ENVIRONMENTAL CONDITIONS
Animals were maintained in accordance with the recommendations contained in H.E.W. Publication No. 74-23 (N.I.H.) entitled "Guide for the Care and Use of Laboratory Animals".


IN-LIFE DATES: From: Day 1 To: Day 14

Administration / exposure

Route of administration:
oral: gavage
Vehicle:
corn oil
Details on oral exposure:
VEHICLE
- Concentration in vehicle:
Not reported.

- Amount of vehicle (if gavage):
20 ml/kg bw

- Justification for choice of vehicle:
Not reported.

- Lot/batch no. (if required):
Not reported.

- Purity:
Not reported.

MAXIMUM DOSE VOLUME APPLIED:
20 ml/kg bw

DOSAGE PREPARATION (if unusual):
The test material was suspended in corn oil and administered orally by gavage at a dosage level of 10,000 mg/kg.
Doses:
10,000 mg/kg
No. of animals per sex per dose:
5 male and 5 female
Control animals:
no
Details on study design:
- Duration of observation period following administration:
14 days

- Frequency of observations and weighing:
Daily

- Necropsy of survivors performed:
no

- Other examinations performed:
All rats were observed for mortality and pharmacotoxic signs during the first four hours after dosing, at 24 hours and daily thereafter for a total of 14 days.
Statistics:
Not reported.

Results and discussion

Preliminary study:
Not applicable.
Effect levels
Sex:
male/female
Dose descriptor:
discriminating dose
Effect level:
> 10 000 mg/kg bw
Remarks on result:
other: 95% CL not applicable
Mortality:
None of the 10 rats died during the 14-day observation period.

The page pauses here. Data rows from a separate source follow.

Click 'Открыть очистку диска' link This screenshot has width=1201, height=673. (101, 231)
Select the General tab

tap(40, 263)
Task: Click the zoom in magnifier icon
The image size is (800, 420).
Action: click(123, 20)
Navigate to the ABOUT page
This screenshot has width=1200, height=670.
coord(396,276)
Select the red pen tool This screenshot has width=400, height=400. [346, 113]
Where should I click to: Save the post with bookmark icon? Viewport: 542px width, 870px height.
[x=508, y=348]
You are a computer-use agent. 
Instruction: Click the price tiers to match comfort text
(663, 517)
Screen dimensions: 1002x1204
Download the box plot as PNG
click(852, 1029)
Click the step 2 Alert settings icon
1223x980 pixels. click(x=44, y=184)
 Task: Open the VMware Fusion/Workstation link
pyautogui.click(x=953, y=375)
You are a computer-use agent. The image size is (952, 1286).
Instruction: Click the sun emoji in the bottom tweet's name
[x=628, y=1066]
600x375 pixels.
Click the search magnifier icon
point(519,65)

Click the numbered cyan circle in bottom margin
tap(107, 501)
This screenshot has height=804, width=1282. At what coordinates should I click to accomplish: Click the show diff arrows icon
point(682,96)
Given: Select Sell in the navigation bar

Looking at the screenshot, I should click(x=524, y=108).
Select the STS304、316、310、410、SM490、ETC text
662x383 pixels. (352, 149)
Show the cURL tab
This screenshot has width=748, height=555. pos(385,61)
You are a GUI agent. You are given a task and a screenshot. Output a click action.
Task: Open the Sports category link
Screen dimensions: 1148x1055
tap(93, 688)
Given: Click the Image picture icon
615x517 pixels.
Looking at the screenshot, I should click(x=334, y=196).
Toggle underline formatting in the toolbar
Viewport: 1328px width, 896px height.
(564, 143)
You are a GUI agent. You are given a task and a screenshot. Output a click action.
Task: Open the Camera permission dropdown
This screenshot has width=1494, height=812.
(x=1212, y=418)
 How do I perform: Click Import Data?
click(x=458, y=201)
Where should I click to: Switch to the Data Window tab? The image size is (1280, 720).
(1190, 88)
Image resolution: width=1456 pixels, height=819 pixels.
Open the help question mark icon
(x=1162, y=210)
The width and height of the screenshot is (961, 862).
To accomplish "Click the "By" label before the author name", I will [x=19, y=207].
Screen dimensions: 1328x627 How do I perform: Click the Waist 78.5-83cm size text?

The minimum lethal dose was found to be greater than 10,000 mg/kg.
Clinical signs:
The following pharmacotoxic signs were observed during the 14-day observation period:

Males:
Normal Hypoactivity Corneal Ptosis
Opacity
1 hour 5/5 - - -
2½ hours 2/5 3/5 - -
Days 1-5 5/5 - - -
Days 6-7 2/5 - 3/5 3/5
Day 8 2/5 - 3/5 2/5

Females:
Normal Diarrhea Hypoactivity
1, 2½ hours 5/5 - -
4 hours 4/5 1/5 1/5
Days 1-14 5/5 - -
Body weight:
The following body weights were obtained during the 14-day observation period:
Dosage Individual Sex Control 7-Day 14-Day
Level Rat Number Weight Weight Weight
(mg/kg) (grams) (grams) (grams)
10,000 62406 Male 200 260 268
62407 Male 201 259 266
62408 Male 204 274 271
62409 Male 202 259 269
62410 Male 200 253 254
62411 Female 211 253 256
62412 Female 203 240 251
62413 Female 208 242 260
62414 Female 201 226 234
62415 Female 205 225 230
Gross pathology:
Not conducted.
Other findings:
Not reported.

Applicant's summary and conclusion

Interpretation of results:
not classified
Remarks:
Migrated information Criteria used for interpretation of results: EU
Conclusions:
The minimum lethal dose by the oral route of administration was found to be greater than 10,000 mg/kg.
Executive summary:

Five male and 5 female rats of the Charles River CD strain weighing from 200 to 211 grams, were used for this study. The test material was suspended in corn oil and administered orally by gavage at a dosage level of 10,000 mg/kg. A volume of 20 ml/kg of body weight was administered. All rats were observed for mortality and pharmacotoxic signs during the first four hours after dosing, at 24 hours and daily there­after for a total of 14 days. None of the 10 rats died during the 14-day observation period. The minimum lethal dose was found to be greater than 10,000 mg/kg.